Mesure d’une cinétique bi-moléculaire

Afin de mesurer une cinétique bio-moléculaire d’intérêt, comme par exemple la réaction suivie par FRET de complexation d’une protéine avec un brin d’ADN [97] (voir chapitre 5), il était nécessaire de valider la preuve de concept consistant en l’association de la microfluidique avec la mesure de fluorescence résolue en temps. L’utilisation d’un complexe colorant-protéine, composé du Patent Blue Violet (PBV) et de la protéine d’albumine sérique bovine (BSA), a permis d’y parvenir. Cette expérience a donné lieu à un article venant d’être soumis [45], inclus à la fin de ce chapitre. Je présenterai succinctement le choix du système bi-moléculaire utilisé et les résultats préliminaires de spectroscopie statique et d’étude cinétique par stopped-flow. Je détaillerai également le traitement et la correction des données consistant en la soustraction du fond et le redressement de l’intensité par la mesure de la fonction de transfert optique. Cette expérience montre que des informations sur la structure et la dynamique du système modèle PBV-BSA hors équilibre peuvent être obtenues grâce à une analyse globale des mesures de fluorescence résolue en temps.

4.1 Choix du système utilisé

Les molécules d’intérêt biologique étant généralement disponibles en faible quantité car difficile à extraire ou à produire (donc à coût en général assez élevé), la réaction test devait inclure des molécules :

– dont la fluorescence une fois le complexe formé change de façon significative ; – dont la cinétique de complexation est plus lente que les temps de mélange typiques

facilement réalisables dans les dispositifs microfluidiques (5 à 20 ms) et plus rapide que le temps de vie d’une goutte (1 à 10 s) ;

– dont l’absorption et l’émission sont compatibles avec les contraintes expérimentales (longueurs d’onde dans le domaine visible) ;

– solubles dans l’eau ;

– peu chères, de façon à avoir un stock conséquent pour multiplier les expérimenta-tions.
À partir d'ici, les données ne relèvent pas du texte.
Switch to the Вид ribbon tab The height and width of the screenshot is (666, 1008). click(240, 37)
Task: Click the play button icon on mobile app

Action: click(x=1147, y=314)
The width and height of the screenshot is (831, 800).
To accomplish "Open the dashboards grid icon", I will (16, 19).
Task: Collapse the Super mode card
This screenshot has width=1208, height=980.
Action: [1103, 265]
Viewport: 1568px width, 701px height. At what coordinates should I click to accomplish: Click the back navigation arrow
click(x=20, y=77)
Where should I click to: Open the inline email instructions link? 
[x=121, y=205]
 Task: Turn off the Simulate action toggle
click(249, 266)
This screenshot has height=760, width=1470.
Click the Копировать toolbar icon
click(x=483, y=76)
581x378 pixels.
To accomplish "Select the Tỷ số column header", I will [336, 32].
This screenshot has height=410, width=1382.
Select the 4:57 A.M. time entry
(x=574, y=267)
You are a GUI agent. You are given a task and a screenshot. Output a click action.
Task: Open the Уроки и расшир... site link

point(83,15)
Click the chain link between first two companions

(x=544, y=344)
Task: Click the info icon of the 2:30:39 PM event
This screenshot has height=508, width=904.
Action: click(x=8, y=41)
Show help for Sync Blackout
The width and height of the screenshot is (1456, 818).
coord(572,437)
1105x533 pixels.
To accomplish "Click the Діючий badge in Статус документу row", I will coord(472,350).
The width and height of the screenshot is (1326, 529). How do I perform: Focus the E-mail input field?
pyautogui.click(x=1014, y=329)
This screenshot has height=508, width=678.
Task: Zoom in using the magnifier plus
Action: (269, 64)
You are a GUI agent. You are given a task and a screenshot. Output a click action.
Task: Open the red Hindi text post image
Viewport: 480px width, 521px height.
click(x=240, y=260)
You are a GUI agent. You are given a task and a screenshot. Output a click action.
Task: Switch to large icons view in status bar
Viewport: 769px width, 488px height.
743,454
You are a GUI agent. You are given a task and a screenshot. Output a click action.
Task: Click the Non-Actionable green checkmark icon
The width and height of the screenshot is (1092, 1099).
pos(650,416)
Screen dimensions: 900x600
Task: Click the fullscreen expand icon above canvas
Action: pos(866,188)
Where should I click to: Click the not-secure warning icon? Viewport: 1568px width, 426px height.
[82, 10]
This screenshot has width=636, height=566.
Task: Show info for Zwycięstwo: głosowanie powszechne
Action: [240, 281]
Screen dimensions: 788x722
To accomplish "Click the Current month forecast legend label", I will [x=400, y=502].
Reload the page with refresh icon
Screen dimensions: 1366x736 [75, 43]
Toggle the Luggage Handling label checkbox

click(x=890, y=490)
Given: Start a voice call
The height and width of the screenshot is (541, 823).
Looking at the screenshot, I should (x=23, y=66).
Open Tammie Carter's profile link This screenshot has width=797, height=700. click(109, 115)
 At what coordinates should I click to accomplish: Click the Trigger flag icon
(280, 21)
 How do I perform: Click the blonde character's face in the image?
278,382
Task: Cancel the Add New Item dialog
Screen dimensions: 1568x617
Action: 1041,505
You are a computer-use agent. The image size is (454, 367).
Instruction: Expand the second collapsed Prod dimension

La recherche d’un système remplissant ces conditions a pris un temps non négligeable de mon travail de thèse. Plusieurs systèmes ont été envisagés, puis abandonnés car ne remplissant pas les conditions citées ci-dessus. Nous avons assez tôt trouvé que les sys-tèmes albumine sérique – colorant pouvaient être de bons candidats car la complexation augmente en général le rendement de fluorescence du colorant. Cependant, l’utilisation de la bilirubine [98] ou de la curcumine [99] se sont révélées difficiles car ces deux dernières molécules sont peu solubles dans l’eau et on des affinités avec les polymères. Finalement, nous avons choisi l’association du colorant appelé Patent Blue Violet (PBV) avec la Bovine Serum Albumine, albumine de sérum bovin (BSA). La molécule de PBV est un colorant de type triarylméthane, utilisé notamment pour localiser les ganglions sentinelles, en particulier pour le diagnostic du cancer du sein [100, 101].